More than 95 percent of banks in Oklahoma were profitable during the second quarter of the year and the state's financial institutions remain some of the strongest in the country, according to data from the Federal Reserve Bank of Kansas City and Federal Deposit Insurance Corp.
Only 2.36 percent of commercial banks in the state were not profitable at the end of June compared to 3.42 percent of banks the same period a year ago, according to a report released by the Federal Reserve this week. The report also shows that commercial banks in the state grew their assets from $77.6 billion at the end of June 2012 to $80.5 billion in June 2013. Problem assets at banks in the state fell slightly to $1.17 billion at the end of June from $1.24 billion in June 2013.
Oklahoma's banks are on pace to have their most profitable year on record, which reflects the state's strong economy, said Roger Beverage, president and CEO of the Oklahoma Bankers Association.

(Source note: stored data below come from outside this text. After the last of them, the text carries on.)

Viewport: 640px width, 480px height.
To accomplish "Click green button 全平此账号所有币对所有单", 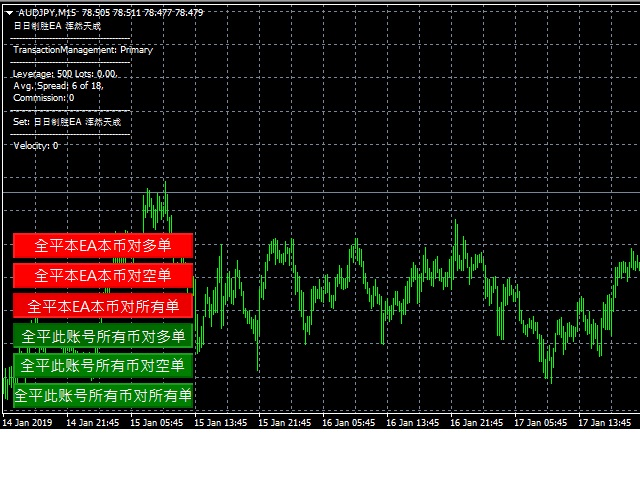I will (x=102, y=397).
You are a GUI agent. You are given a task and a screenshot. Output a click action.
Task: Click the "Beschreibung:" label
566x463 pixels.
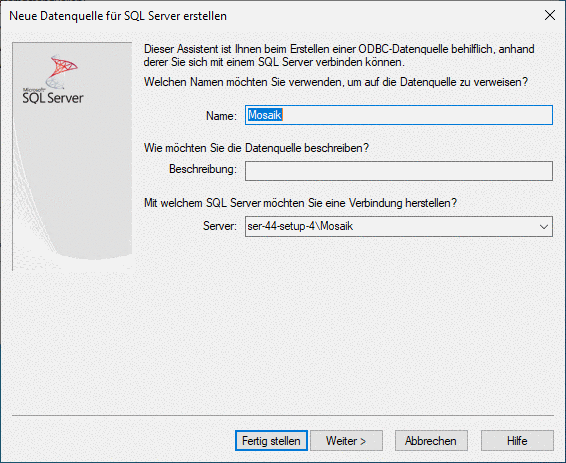click(203, 169)
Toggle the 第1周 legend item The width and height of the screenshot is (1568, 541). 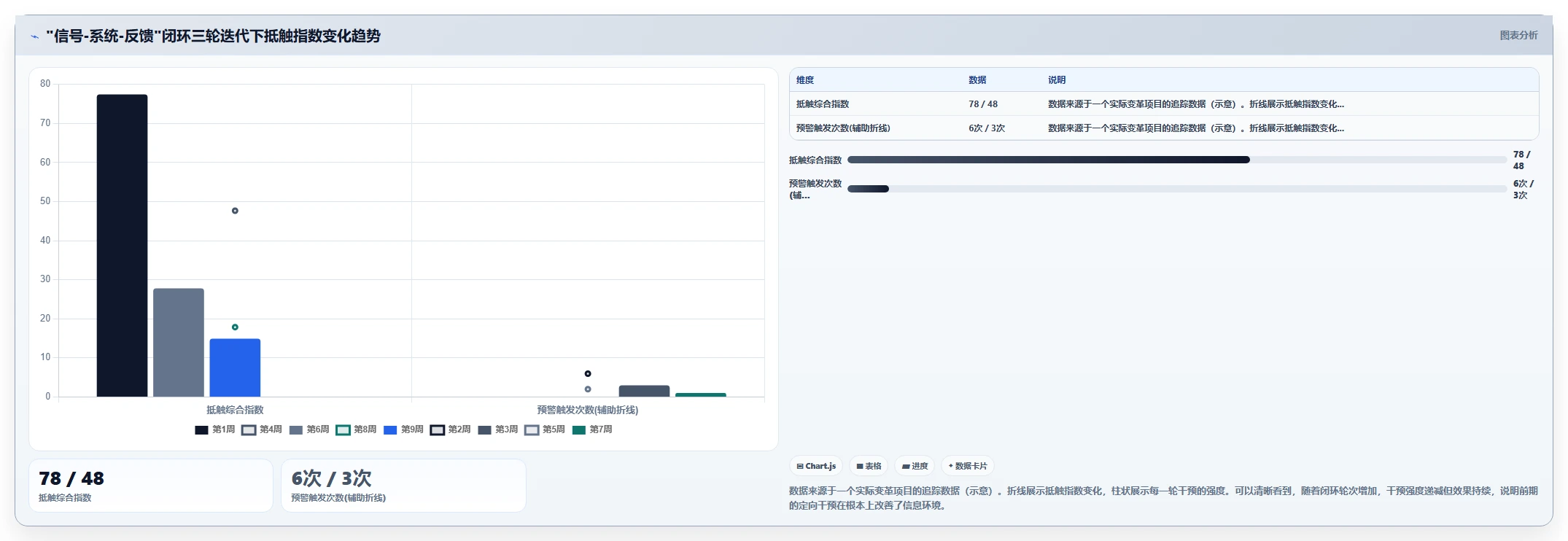(215, 430)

“Oklahoma banks started out in the Great Recession ahead of everyone else in a better position from a capital standpoint,” he said. “The quality of loans were quite good and Oklahoma's economy was and continues to do quite well, which are some of the factors that make Oklahoma banks very strong by comparison to other states.”
Nationally, about 7.6 percent of commercial banks failed to turn a profit in the second quarter of the year, according to the FDIC.
While cautioning that revenue growth across the industry remains weak and loan growth continues to be slow, the health of the nation's banks continues to show improvement, FDIC Chairman Martin Gruenberg said in prepared remarks last week.
“Asset quality continues to recover, loan balances are trending up, fewer institutions are unprofitable, the number of problem banks is down, and the number of failures is significantly below levels of a year ago,” Gruenberg said.